# Elite inspection crew



## MASSDRIVER (Mar 24, 2015)

Had to get a foundation inspection so lead inspector took a few of the new guys over for a training session.

Some of the smarter inspectors I've met. https://vimeo.com/123101347

Sent from my iPhone using Tapatalk


----------



## cda (Mar 24, 2015)

Did you check for their ICC cards??

Did they gobble up what you were putting down??


----------



## MASSDRIVER (Mar 24, 2015)

I did. That's when they blew up and got all indignant.

Asked me who I thought I was.

Brent


----------



## steveray (Mar 24, 2015)

At least you must have had a good dinner last night....


----------



## cda (Mar 24, 2015)

Like that " Wild Turkey" attitude especially the 101 version


----------



## MASSDRIVER (Mar 24, 2015)

steveray said:
			
		

> At least you must have had a good dinner last night....


I don't know if inspectors are legal game.

22 years ago I tried to kill one and got in trouble for it.

I didn't know you couldn't do that.

Brent.


----------



## cda (Mar 24, 2015)

MASSDRIVER said:
			
		

> I don't know if inspectors are legal game. 22 years ago I tried to kill one and got in trouble for it.
> 
> I didn't know you couldn't do that.
> 
> Brent.


Just have to jimmy Hoffa them under the building


----------



## steveray (Mar 24, 2015)

MASSDRIVER said:
			
		

> I don't know if inspectors are legal game. 22 years ago I tried to kill one and got in trouble for it.
> 
> I didn't know you couldn't do that.
> 
> Brent.


It wasn't in Ludlow, MA was it? I heard that story...It's a shame they won't let me carry at work....


----------



## mtlogcabin (Mar 24, 2015)

> ...It's a shame they won't let me carry at work....

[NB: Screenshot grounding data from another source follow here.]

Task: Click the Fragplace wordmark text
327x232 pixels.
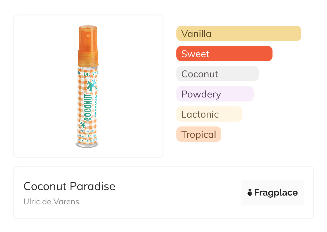Action: [276, 193]
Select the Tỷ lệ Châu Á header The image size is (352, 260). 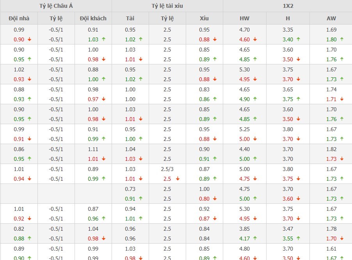coord(56,6)
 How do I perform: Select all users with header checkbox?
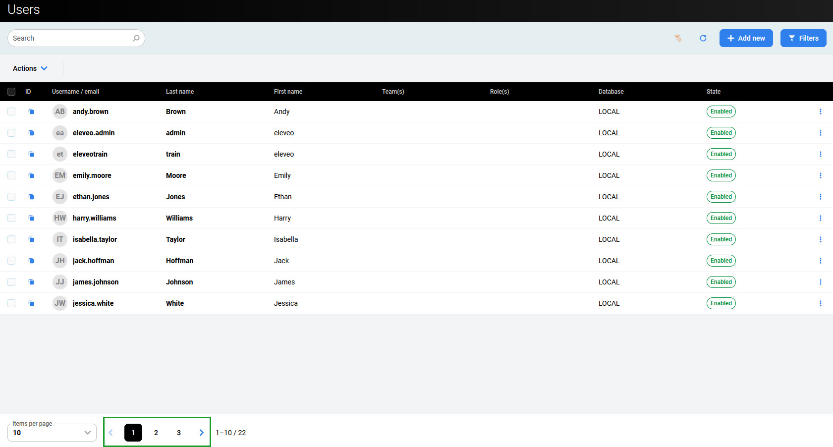11,92
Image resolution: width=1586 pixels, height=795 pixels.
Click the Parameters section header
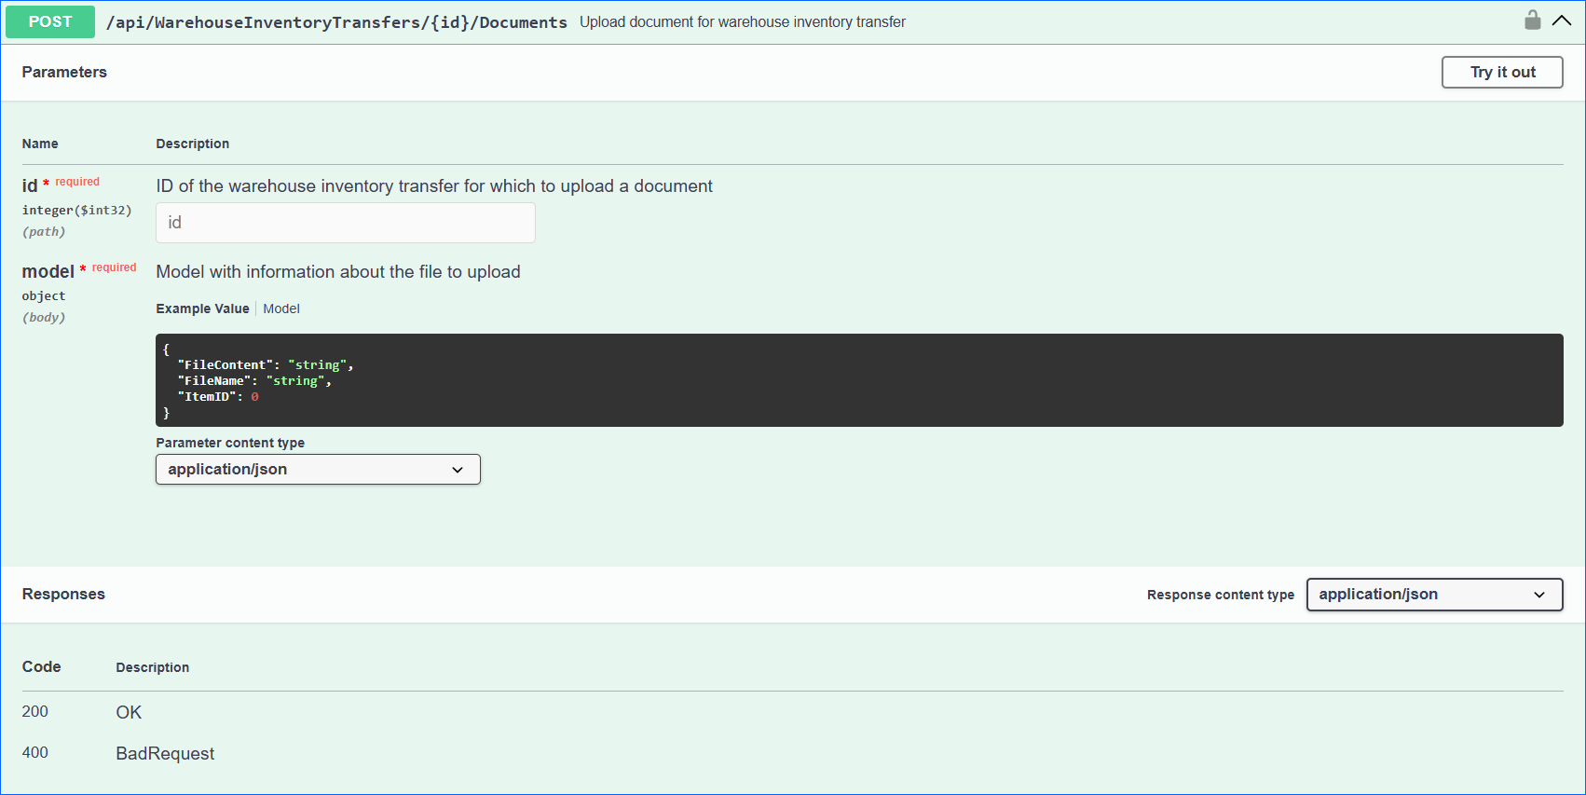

that is why it is called "concealed carry" no one else knows therefore nobody is offended or afraid












And for the females inspectors


----------



## cda (Mar 24, 2015)

you know I carry open on some inspections, for some reason I get more compliance


----------



## steveray (Mar 24, 2015)

Someday when I push the envelope and start wearing my kilt to work, my 9mm fits nicely in the pockets....


----------



## MASSDRIVER (Mar 24, 2015)

Elite inspection crew

Like this p-220?











That itty bitty nine outta work just fine.

Brent

Sent from my iPhone using Tapatalk


----------



## mtlogcabin (Mar 24, 2015)

Is this guy your brother


----------



## MASSDRIVER (Mar 25, 2015)

cda said:
			
		

> you know I carry open on some inspections, for some reason I get more compliance


That's called "shoot me first" carry.  

Brent


----------



## cda (Mar 25, 2015)

mtlogcabin said:
			
		

> Is this guy your brother


Glad you shaved


----------



## mtlogcabin (Mar 25, 2015)

MASSDRIVER said:
			
		

> That's called "shoot me first" carry.   Brent


Could not agree more.

The only time to open carry is out in the woods with the mountain lions, bears and wolves,

15 rounds is a nice amount with the critters in my neighborhood

Glock 40 Gen 4 is on my list for the woods

http://us.glock.com/products/model/g40gen4mos


----------



## north star (Mar 25, 2015)

*+ + & + +*





Agree on the Glock 40 caliber, Gen 4.........There is an adapter kit for

the Glock platform pistols, to change it up to a .50 caliber.

Absolutely nothing smaller than a 40 caliber, for the urban 2 legged

varmints.

Go big, or go home !   

FWIW, ...alway, always, always, always carry a back up pistol !

*+ + & + +*


----------



## cda (Mar 25, 2015)

Well had one person say there should be "no tab release" on a holster,

and kind of the same with a concealed carry case

I guess it is like John Wayne, who draws first!!!!!!!!!


----------